San Francisco, United States - The Spirituality and Justice Initiative of the Coalition of Faith-Based Organizations organized two side-meetings to the annual conference of the American Society of Criminology.
Building on the momentum of previous meetings held in Vienna, Austria, the coalition hosted a working group meeting at the San Francisco Marriott Marquis hotel on November 12, 2019, and an interfaith program at the historic Grace Cathedral the following day.
Speakers and commentators emphasized the importance of developing partnerships between faith-based organizations (FBOs) and UN agencies, as well as with national and local governments. They discussed the relevance to criminal justice and crime prevention of faith-based agents and institutions, as well as the core religious values, principles and best practices common to many religious traditions.

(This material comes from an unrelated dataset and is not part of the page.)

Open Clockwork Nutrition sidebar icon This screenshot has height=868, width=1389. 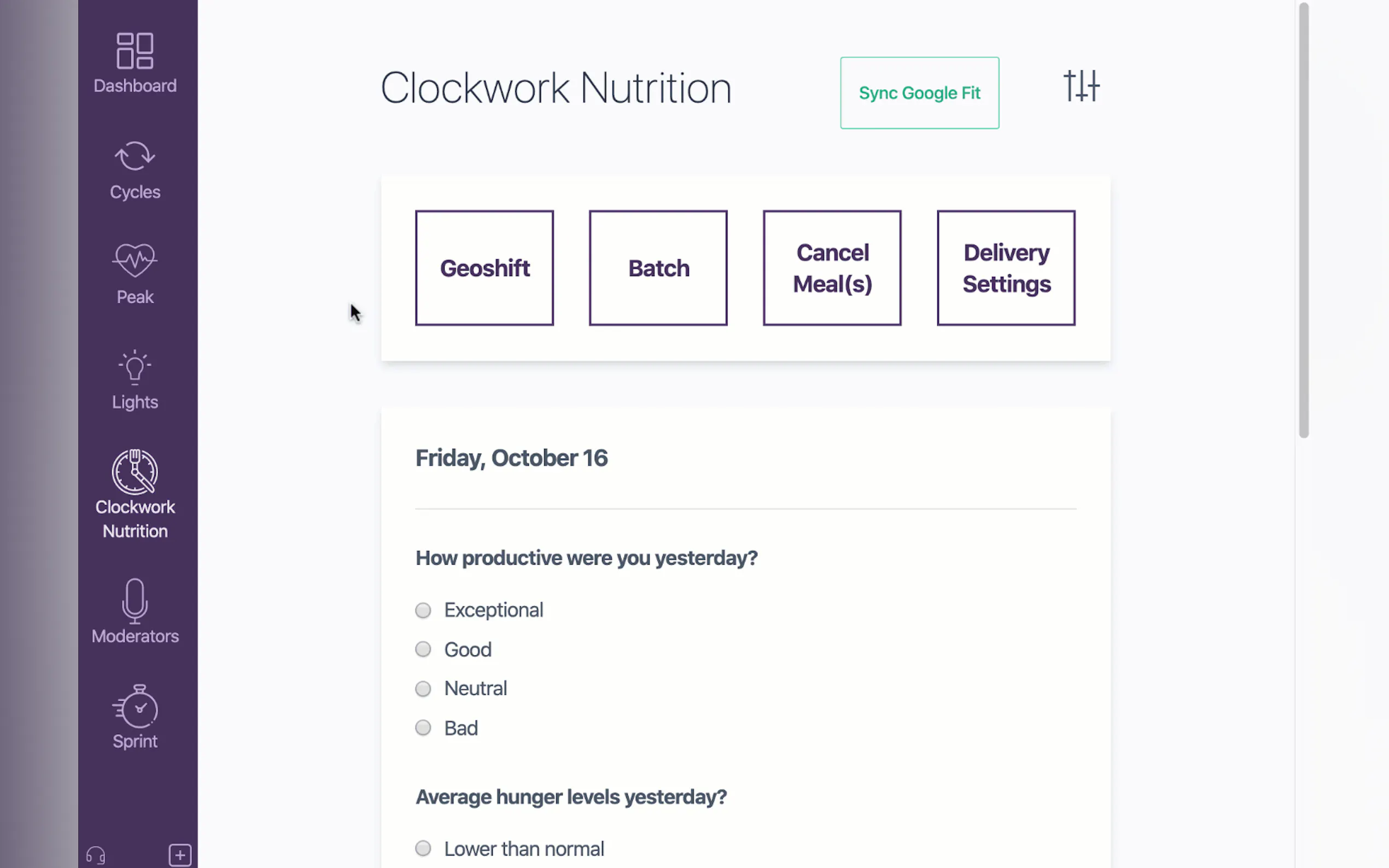coord(135,472)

November 12—Working Group: Spirituality and Justice: Faith-Based Organizations, Criminal Justice and Crime Prevention (San Francisco Marriott Marquis)
Link to the schedule
In his position as co-chair of the Coalition of Faith-Based Organizations, Dr. Thomas Walsh, who is also the chair of UPF International, moderated the gathering and set the tone in seeking a new unity between FBOs and secular bodies involved in finding solutions to the many issues tearing at our community and nation, including environmental crimes. He emphasized the need to find and use a common language to bridge the distance and even distrust between FBOs and governmental bodies. Dr. Walsh highlighted the need to increase public awareness of UN programs and other governmental programs that are not well publicized. Also mentioned was the need for an interfaith council within the UN where diverse faiths would have a voice and share their concerns and solutions.

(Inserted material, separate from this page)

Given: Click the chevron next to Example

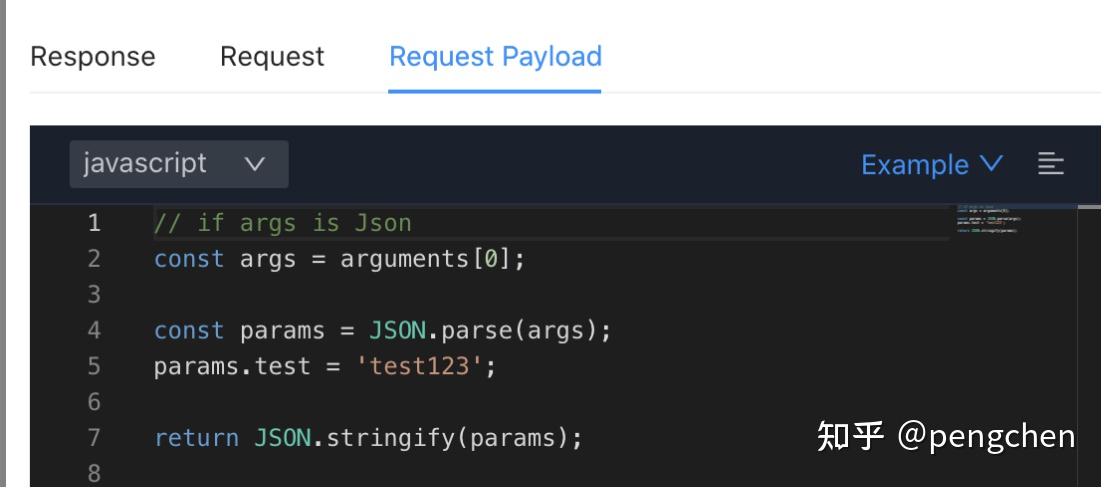Looking at the screenshot, I should [x=991, y=164].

Dr. Jay S. Albanese, a criminologist at Virginia Commonwealth University, said that most of the problems confronting society are man-made, “made by individuals making bad decisions. Too many of our leaders make bad decisions for their own gain, their own political survival, or simply self-seeking behavior for personal advantage.” He emphasized the need for education in ethics as a path to raising the level of our leaders’ character and making them accountable for their own bad behavior—in addition to raising the ethical expectations and decisions of all people in their personal and professional lives. Link to Dr. Albanese's presentation.
Stephanie L. Mann, a crime and violence prevention trainer and consultant for 40 years, is the author of the book Empowerment Parenting: How to Raise Resilient Children Who Become Happy, Self-Reliant Adults. She described her own story of being abandoned by her mother and her boyfriend in Mexico City at age 15. She was abandoned in a country where she did not speak the language, didn’t know anyone, and did not know where to go or what to do. As she tells it, she at least had exposure to faith in God from an America of the 1950s that did not attempt to hide that important part of life. Because of that early exposure to God, she found a way to survive. Ms. Mann called for teaching spiritual values in the home, at school and in the public square. “Without spiritual values,” she said, “our children become vulnerable and even dependent upon those who do not have their best interests in mind.” Link to Stephanie Mann's presentation.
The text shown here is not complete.